*** RECORDS SHOWN Section Begins ***
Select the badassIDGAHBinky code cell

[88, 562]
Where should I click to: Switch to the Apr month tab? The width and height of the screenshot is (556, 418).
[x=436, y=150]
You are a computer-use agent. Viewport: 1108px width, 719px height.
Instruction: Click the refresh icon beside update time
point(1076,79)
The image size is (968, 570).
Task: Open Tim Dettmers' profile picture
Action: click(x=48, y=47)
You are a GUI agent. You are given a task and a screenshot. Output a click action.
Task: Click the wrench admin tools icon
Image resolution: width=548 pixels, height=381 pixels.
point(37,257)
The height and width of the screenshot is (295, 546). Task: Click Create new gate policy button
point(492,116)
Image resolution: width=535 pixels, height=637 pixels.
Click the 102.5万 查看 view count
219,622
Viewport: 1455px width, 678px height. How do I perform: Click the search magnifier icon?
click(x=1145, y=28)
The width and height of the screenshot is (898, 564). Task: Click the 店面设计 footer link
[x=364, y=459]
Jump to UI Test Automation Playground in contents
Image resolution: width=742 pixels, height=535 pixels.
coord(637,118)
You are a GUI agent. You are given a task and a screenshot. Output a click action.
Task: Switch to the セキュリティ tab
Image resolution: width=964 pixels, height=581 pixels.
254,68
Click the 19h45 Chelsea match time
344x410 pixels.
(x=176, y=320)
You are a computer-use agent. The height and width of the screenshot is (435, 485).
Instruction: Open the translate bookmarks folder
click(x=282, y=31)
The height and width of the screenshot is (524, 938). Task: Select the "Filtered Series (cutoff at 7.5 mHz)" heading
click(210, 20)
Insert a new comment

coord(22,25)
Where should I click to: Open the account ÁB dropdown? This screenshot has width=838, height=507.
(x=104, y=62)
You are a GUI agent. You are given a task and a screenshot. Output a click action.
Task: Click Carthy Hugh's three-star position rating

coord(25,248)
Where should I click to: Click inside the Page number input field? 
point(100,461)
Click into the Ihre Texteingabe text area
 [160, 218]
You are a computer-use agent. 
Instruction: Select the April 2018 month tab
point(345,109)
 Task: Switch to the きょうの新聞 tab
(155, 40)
*** RECORDS SHOWN Section Ends ***
— WORK INSTRUCTIONS —
From the entries, copy out each line containing the word "computer".

— EXERCISE ANSWER —
You are a computer-use agent. Viewport: 1108px width, 719px height.
You are a computer-use agent. The height and width of the screenshot is (435, 485).
You are a computer-use agent. 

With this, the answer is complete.